Фьямметта не проронила ни слова, когда я снял с себя кольчугу, потом прыгнул с лодки, чтобы основательно намокнуть и остыть, а потом, уже без промедления, полез наверх, в огнедышащее пекло.
Оказавшись на корабле, я решил, что угодил прямо в преисподнюю на раскаленную жаровню с углями.
Посреди ослепляющего пламени возвышалась мачта, напомнившая мне позорный столб парижского эшафота.

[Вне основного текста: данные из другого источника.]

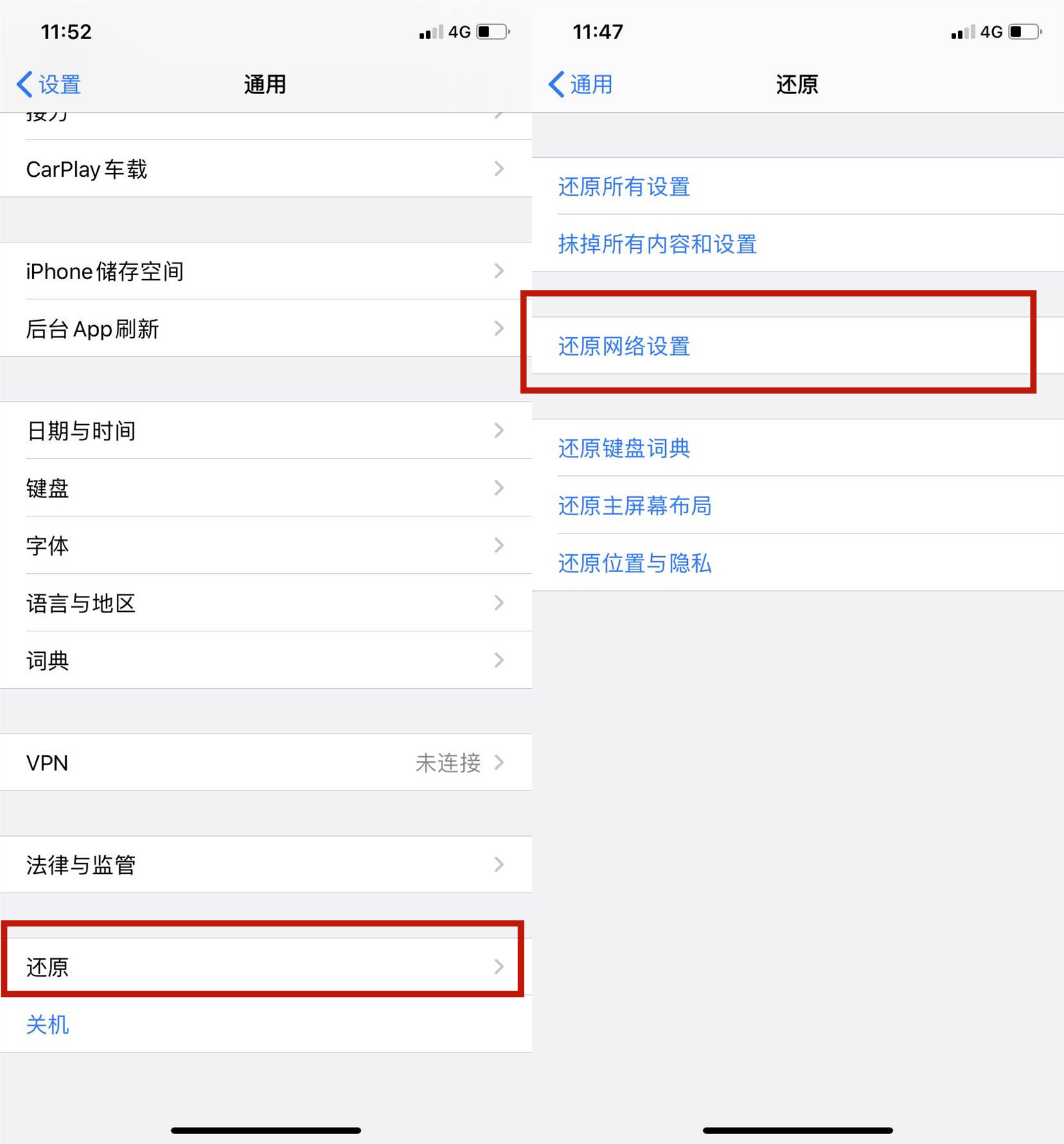
Task: Open the CarPlay 车载 settings row
Action: [x=265, y=169]
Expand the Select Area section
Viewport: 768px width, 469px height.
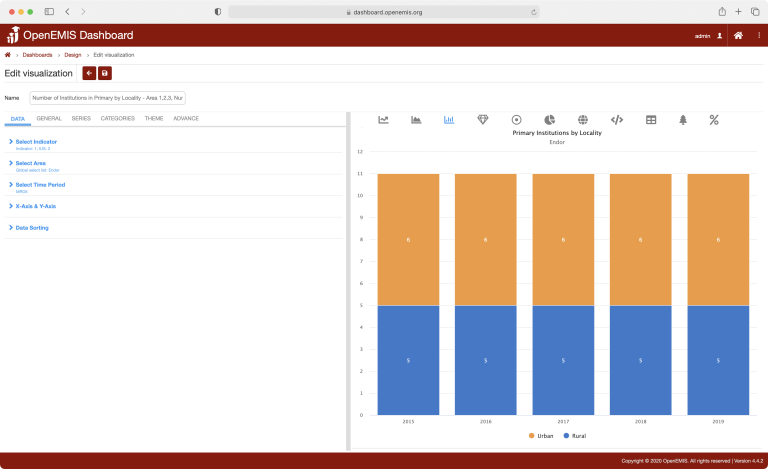(30, 163)
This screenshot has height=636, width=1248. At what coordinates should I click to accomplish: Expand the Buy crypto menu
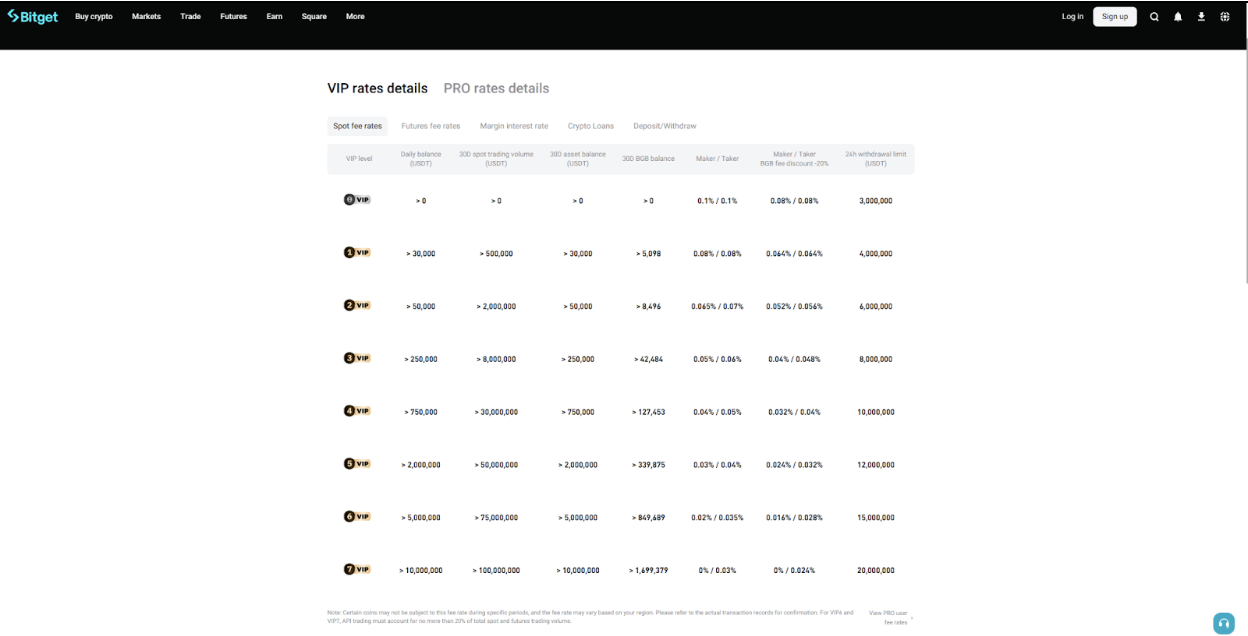tap(94, 17)
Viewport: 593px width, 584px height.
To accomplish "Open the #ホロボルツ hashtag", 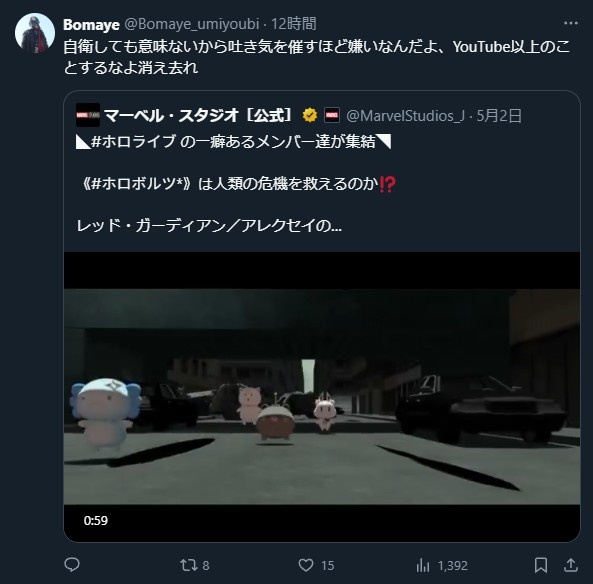I will pyautogui.click(x=138, y=184).
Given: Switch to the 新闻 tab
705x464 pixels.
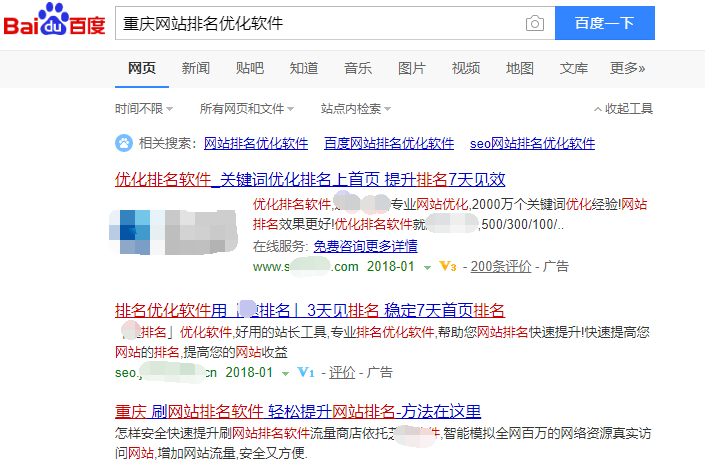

"От одного медленного огня я спасся, чтобы по своей воле залезть в другой", - думал я, чувствуя, как, высохнув за один вздох моей груди, уже спекается с кожей холщовая одежда.
– Эд! Брат мой Эд!
– крикнул я и с трудом вновь наполнил свою грудь обжигающим плоть эфиром.
И Господь проявил к нам, грешным, свою милость. Я услышал слабый отклик и, бросившись в ту сторону, увидел наконец комтура. Он сидел, бессильно вытянув ноги и привалившись спиною к борту корабля.
Мне показалось, что он ничуть не изменился за семь лет, даже седины не прибавилось в его роскошной, завитой по краям бороде.
– Брат мой Эд!
– в несказанной радости воскликнул я, подскакивая к нему и невольно пытаясь загородить его от огня.
– Это вы, мессир!
– со слабой улыбкой проговорил комтур, не выказывая никакого удивления.
– Хороший сон.
Мой брат Эд был ранен. Левое плечо и шея у него так и светились алой охрой.
– Не зовите меня мессиром!
– потребовал я.
– Мы - кровные братья. Я узнал, что мы одного рода.
Взгляд комтура просветлел.
– Хорошая новость, - более живым голосом произнес он и присмотрелся ко мне.
– Вы сильно изменились, мес... брат мой.
Губы его плотно сжались, и он решил подняться на ноги. Доски за его лопатками оказались все в потеках крови. Бросившись помогать брату с правой стороны, я заглянул ему на спину. Удар кинжалом явно был нанесен самым предательским образом: сзади, в шею. Но острие прошло мимо позвонков и, по счастью, не рассекло жизненных жил.